Для Анны это случилось не просто так, ничего просто так не происходит. Когда Анна заметила, что Мария ее больше не слушается, она внезапно осознала, наверное, на какую-то тысячную долю секунды, что смотрит на Марию как на постороннего человека. Она не сразу сдалась в борьбе за дочь, есть сведения о том, что она предпринимала судорожные попытки достучаться до нее, множество раз, но у нее ничего не получалось — как, например, когда она решила определить Марию в школу.
Марии было тогда от семи до девяти лет, точнее мы определить ее возраст не можем, и в любом другом районе полиция давным-давно добралась бы до нее и указала бы Адонису с Анной, что им следует выполнять свой долг по воспитанию ребенка — в соответствии с законом, о котором по крайней мере Адонис уж точно никогда не слышал и который в этой части Кристиансхауна вообще мало кем исполнялся, — полиция сюда не заходила, а дети здесь с раннего детства вынуждены были зарабатывать на жизнь. Так что когда Анна отправила Марию в школу, это, конечно, было ради ее же блага, Анна пыталась заботиться о ней, но все оказалось напрасным, потому что Мария провела в школе всего один день, да, именно так — всего один день.
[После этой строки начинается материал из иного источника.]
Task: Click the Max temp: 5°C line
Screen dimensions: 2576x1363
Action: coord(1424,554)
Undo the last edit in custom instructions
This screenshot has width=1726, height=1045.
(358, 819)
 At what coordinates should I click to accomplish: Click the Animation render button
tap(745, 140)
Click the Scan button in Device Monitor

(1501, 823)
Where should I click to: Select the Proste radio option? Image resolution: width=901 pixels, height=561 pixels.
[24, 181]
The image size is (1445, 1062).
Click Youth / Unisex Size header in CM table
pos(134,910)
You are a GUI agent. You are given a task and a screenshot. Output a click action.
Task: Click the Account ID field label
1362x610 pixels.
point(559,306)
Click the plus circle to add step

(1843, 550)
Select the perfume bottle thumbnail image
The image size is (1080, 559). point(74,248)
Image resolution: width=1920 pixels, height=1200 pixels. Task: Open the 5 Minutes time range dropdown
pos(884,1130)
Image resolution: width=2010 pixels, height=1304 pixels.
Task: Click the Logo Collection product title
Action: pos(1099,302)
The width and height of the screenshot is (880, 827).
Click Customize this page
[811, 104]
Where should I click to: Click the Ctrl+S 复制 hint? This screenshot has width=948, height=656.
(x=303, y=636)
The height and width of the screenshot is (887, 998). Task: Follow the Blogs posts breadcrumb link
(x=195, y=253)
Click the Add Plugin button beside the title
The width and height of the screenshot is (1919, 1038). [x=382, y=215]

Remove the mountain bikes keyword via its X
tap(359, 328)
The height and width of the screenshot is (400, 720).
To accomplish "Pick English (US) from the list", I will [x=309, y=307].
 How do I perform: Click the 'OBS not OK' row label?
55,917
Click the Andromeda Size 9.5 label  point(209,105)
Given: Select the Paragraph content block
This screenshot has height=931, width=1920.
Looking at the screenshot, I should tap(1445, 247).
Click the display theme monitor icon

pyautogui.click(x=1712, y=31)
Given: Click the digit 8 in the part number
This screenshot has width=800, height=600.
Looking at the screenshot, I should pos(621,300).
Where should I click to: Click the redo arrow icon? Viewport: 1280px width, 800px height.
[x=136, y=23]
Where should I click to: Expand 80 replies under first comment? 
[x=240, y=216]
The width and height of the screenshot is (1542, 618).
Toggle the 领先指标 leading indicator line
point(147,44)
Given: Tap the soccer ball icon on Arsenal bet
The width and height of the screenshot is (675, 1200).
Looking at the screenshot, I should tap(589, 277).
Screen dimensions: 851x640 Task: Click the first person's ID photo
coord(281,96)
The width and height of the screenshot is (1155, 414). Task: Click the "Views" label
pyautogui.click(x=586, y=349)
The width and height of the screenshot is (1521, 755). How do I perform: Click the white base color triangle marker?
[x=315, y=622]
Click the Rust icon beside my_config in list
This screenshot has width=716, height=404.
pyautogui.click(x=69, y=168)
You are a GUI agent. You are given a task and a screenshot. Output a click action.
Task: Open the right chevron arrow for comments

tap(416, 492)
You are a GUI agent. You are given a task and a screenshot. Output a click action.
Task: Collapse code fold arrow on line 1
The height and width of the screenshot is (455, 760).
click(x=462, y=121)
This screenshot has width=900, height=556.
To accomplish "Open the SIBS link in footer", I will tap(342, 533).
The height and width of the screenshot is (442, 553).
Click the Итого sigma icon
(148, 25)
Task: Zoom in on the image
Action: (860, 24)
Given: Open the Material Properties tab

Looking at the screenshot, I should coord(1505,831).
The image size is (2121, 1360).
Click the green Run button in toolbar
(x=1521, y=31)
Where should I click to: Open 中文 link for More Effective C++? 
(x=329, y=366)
Школа находилась на другой стороне канала. В ней были коридоры, похожие на казарменные, маленькие классы и вонючие уборные, высокие своды, как в готическом соборе, арочные двери и темные ниши с выбитыми в камне латинскими надписями. В этом мрачном месте Мария впервые в жизни оказалась на общем утреннем песнопении. Школьный ритуал нагнал на нее тоску, патриотические песни звучали как какая-то заунывная месса. Никто из учеников не подпевал, да и учителя тоже не пели. Они только бормотали слова, почти все бормотали, включая директора, который стоял на кафедре под целым рядом посмертных масок своих предшественников и надписью «Под сенью крыл моих»[26]. В классной комнате, темной, как ночь, потому что окнами она выходила на задний двор, а электричество было ограничено, Мария сидела среди учеников, обритых наголо после яростного нашествия вшей. Они походили на каких-нибудь каторжников или послушников монастыря, подавленные знаниями, которые в них вбивали занудные женщины и мужчины, окончательно потерявшие связь с окружающим миром. Эти мужчины и женщины давно уже не хотели знать ничего другого, кроме призрачного мира храбрых и брутальных скандинавских богов, фальшивых греческих идеалов, да еще немногочисленных побед и многочисленных поражений в датской истории. Последние им, однако, удалось интерпретировать по-новому — затворническая жизнь и бесконечное повторение открыли им глаза на то, что благодаря долгой череде военных и политических катастроф в обществе возникло внутреннее, духовное богатство.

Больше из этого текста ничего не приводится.